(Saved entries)
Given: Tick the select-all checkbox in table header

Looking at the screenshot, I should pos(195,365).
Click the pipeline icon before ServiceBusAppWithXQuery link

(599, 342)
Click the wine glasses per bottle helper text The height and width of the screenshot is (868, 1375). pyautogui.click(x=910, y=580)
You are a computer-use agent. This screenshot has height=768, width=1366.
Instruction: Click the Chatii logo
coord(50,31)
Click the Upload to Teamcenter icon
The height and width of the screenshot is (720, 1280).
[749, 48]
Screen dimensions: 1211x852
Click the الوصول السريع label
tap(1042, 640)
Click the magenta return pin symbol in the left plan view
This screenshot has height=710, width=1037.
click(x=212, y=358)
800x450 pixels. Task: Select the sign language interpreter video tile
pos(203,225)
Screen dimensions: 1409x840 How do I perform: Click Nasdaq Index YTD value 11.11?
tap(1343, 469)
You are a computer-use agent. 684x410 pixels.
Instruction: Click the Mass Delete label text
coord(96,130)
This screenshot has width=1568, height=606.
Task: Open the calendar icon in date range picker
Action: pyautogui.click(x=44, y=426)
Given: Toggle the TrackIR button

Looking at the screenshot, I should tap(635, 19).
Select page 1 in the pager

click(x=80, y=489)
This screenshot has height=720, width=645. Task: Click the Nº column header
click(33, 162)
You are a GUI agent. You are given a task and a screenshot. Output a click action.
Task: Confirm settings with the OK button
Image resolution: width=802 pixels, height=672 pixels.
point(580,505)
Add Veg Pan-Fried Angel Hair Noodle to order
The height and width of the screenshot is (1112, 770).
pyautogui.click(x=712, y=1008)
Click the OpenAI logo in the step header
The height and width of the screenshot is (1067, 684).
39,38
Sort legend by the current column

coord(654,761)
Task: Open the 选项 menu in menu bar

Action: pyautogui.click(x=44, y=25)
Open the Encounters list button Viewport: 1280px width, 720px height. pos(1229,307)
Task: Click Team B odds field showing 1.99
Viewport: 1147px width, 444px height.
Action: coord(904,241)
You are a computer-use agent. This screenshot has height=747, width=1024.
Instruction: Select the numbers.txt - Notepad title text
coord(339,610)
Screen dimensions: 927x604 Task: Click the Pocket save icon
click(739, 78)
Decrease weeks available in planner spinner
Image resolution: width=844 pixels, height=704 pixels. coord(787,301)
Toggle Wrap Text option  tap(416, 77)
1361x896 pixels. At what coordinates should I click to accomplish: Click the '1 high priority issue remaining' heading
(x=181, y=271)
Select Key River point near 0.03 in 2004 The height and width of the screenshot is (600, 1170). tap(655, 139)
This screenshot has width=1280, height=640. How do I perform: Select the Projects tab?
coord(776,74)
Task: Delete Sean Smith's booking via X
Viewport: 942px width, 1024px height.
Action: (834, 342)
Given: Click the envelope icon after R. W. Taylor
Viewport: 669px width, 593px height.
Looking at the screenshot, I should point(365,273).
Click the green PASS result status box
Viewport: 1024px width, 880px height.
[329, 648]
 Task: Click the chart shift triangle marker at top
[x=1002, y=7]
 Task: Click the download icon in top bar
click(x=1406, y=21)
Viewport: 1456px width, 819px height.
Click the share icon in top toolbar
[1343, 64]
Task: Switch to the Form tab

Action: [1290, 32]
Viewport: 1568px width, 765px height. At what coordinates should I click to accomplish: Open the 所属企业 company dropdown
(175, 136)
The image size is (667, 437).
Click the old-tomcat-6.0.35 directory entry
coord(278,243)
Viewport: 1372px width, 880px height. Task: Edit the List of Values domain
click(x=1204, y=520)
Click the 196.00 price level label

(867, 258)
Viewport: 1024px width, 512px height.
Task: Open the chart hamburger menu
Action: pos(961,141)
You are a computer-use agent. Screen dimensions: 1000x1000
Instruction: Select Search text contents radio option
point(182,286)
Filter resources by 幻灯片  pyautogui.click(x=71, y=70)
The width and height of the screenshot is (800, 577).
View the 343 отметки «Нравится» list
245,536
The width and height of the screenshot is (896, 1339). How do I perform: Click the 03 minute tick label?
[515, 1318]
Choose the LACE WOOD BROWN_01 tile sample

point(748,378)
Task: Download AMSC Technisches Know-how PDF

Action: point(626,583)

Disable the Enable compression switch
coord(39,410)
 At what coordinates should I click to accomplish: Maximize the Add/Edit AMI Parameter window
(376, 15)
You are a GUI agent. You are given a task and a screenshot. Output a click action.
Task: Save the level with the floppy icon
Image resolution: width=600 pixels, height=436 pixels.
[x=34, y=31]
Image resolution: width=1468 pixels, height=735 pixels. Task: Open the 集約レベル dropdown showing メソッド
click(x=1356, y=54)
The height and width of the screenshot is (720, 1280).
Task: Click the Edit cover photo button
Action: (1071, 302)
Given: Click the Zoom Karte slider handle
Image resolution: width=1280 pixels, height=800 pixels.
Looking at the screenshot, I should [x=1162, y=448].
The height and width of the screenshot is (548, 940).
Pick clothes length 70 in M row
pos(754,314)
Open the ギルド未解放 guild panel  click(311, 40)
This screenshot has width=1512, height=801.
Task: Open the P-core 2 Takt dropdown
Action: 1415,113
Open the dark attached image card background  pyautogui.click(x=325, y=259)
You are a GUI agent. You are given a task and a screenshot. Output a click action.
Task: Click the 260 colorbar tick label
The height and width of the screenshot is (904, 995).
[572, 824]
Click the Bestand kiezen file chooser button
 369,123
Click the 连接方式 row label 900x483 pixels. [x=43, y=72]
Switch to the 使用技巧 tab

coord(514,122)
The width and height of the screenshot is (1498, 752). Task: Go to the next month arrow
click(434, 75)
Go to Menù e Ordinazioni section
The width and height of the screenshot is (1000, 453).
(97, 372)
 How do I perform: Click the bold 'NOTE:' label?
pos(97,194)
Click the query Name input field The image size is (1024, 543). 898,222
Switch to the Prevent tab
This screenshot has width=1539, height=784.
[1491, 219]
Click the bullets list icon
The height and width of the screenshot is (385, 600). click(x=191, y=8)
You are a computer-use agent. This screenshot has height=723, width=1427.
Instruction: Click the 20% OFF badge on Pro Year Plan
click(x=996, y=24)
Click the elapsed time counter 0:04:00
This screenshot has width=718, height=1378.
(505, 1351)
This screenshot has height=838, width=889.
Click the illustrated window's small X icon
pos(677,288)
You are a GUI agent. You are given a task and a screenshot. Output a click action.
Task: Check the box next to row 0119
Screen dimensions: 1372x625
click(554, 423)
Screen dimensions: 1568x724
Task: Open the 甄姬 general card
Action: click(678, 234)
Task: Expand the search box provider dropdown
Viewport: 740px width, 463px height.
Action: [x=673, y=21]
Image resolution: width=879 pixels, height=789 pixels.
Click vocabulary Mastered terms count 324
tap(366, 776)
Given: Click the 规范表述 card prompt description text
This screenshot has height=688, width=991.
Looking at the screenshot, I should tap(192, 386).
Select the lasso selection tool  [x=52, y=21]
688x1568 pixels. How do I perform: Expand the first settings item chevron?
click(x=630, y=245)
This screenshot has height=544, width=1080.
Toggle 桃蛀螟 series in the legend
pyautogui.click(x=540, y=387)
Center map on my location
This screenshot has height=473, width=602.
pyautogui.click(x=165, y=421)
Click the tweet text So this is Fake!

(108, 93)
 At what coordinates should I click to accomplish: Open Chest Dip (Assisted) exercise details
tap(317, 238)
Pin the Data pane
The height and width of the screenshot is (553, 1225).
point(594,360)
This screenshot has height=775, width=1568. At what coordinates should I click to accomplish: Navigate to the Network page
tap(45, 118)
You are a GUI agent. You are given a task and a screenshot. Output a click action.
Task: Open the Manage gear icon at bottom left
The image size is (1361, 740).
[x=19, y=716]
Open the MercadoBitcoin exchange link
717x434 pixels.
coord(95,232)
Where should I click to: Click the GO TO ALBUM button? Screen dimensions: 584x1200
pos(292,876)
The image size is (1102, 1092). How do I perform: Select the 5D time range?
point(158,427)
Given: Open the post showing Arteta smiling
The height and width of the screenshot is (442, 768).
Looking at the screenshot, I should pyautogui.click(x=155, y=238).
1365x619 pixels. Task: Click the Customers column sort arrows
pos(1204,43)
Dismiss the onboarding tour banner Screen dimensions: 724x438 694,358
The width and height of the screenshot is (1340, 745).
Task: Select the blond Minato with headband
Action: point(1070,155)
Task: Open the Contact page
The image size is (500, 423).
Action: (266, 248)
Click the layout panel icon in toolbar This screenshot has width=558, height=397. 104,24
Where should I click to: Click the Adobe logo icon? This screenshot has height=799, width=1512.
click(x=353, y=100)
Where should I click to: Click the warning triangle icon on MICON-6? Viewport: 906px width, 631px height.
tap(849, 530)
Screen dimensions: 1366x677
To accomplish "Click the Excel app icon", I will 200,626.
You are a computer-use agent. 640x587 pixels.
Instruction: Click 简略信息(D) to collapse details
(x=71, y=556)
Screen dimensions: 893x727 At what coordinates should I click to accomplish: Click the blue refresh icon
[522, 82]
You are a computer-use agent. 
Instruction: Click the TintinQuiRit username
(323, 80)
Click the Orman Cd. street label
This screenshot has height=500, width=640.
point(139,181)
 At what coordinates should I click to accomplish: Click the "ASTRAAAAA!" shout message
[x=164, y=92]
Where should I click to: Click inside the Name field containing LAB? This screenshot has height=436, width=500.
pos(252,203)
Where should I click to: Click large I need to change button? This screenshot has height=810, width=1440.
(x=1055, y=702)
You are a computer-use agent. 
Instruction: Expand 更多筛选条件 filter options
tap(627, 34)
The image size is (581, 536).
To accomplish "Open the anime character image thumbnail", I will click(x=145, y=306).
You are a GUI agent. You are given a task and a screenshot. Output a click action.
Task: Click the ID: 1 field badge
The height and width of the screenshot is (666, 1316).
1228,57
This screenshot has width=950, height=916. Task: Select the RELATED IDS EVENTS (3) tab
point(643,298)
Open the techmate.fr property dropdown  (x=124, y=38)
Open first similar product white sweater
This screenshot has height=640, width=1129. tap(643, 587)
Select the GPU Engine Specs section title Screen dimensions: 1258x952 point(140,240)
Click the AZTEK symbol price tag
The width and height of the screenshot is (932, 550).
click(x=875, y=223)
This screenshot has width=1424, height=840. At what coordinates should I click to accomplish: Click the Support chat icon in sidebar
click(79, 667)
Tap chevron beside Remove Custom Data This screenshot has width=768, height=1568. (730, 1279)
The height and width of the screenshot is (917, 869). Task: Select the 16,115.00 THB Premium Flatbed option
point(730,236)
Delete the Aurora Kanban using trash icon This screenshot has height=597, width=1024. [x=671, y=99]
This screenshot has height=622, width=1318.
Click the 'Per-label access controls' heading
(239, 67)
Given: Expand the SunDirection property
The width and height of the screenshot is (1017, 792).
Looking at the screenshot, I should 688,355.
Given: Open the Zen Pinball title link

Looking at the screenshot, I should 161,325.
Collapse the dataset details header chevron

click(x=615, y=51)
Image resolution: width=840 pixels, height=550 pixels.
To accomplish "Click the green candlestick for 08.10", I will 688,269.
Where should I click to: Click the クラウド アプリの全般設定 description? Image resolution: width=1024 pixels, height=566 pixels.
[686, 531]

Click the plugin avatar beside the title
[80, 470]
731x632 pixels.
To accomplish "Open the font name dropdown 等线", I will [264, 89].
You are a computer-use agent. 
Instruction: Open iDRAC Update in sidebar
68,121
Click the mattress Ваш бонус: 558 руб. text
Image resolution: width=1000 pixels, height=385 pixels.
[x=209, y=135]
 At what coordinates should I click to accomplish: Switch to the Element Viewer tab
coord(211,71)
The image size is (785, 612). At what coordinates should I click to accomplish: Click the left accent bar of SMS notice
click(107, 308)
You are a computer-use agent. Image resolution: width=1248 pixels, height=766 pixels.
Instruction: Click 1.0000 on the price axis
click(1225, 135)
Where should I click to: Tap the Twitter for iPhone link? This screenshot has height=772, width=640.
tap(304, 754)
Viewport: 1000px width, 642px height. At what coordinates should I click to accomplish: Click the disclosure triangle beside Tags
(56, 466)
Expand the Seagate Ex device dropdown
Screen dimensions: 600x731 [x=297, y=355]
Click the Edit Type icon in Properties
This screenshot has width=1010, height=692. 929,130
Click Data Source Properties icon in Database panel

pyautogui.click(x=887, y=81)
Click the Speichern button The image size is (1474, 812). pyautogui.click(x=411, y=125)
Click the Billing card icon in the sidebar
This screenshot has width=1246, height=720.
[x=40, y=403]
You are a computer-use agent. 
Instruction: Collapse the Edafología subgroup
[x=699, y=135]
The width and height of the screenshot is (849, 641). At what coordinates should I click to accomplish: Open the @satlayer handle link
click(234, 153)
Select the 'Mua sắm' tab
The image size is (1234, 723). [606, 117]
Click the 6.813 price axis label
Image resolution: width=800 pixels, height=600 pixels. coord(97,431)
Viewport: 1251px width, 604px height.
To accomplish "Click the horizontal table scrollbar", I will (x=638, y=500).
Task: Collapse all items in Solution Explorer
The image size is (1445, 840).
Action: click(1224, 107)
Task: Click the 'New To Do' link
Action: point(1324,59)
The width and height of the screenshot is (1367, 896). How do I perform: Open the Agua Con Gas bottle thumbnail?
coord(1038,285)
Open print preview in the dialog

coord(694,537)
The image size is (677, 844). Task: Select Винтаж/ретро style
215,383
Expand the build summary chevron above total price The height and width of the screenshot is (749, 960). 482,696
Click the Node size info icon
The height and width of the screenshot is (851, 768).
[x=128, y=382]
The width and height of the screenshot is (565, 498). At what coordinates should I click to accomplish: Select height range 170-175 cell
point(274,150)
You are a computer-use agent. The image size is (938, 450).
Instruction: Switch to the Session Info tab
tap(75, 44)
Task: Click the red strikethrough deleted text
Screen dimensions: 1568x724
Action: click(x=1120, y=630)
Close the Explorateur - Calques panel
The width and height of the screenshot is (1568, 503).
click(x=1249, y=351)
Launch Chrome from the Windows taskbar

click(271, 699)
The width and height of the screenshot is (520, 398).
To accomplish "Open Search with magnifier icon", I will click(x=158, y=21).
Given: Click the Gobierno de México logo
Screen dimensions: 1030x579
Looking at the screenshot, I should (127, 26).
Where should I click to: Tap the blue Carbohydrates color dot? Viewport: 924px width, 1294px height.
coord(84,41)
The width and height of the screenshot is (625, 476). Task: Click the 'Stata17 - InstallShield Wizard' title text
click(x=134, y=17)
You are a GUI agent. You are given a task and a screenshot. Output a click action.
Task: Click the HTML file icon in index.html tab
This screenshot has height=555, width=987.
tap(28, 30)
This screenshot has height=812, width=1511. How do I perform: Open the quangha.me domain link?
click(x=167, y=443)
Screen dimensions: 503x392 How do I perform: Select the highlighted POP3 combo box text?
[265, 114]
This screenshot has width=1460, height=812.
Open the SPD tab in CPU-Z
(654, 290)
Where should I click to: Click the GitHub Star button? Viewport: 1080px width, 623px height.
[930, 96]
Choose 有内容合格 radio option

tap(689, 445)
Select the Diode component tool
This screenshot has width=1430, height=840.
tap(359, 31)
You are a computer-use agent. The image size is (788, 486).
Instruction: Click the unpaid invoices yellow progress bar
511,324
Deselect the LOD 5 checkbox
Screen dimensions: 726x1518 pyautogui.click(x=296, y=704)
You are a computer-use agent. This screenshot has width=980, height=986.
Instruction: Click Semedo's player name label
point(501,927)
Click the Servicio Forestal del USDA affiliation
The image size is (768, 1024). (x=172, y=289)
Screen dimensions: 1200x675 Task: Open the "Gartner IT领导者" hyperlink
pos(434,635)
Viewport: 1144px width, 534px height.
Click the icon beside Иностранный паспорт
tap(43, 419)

Assigned task:
Which lines in the data above hold the string "property"? Show each one.

Written answer:
Open the techmate.fr property dropdown  (x=124, y=38)
Given: Expand the SunDirection property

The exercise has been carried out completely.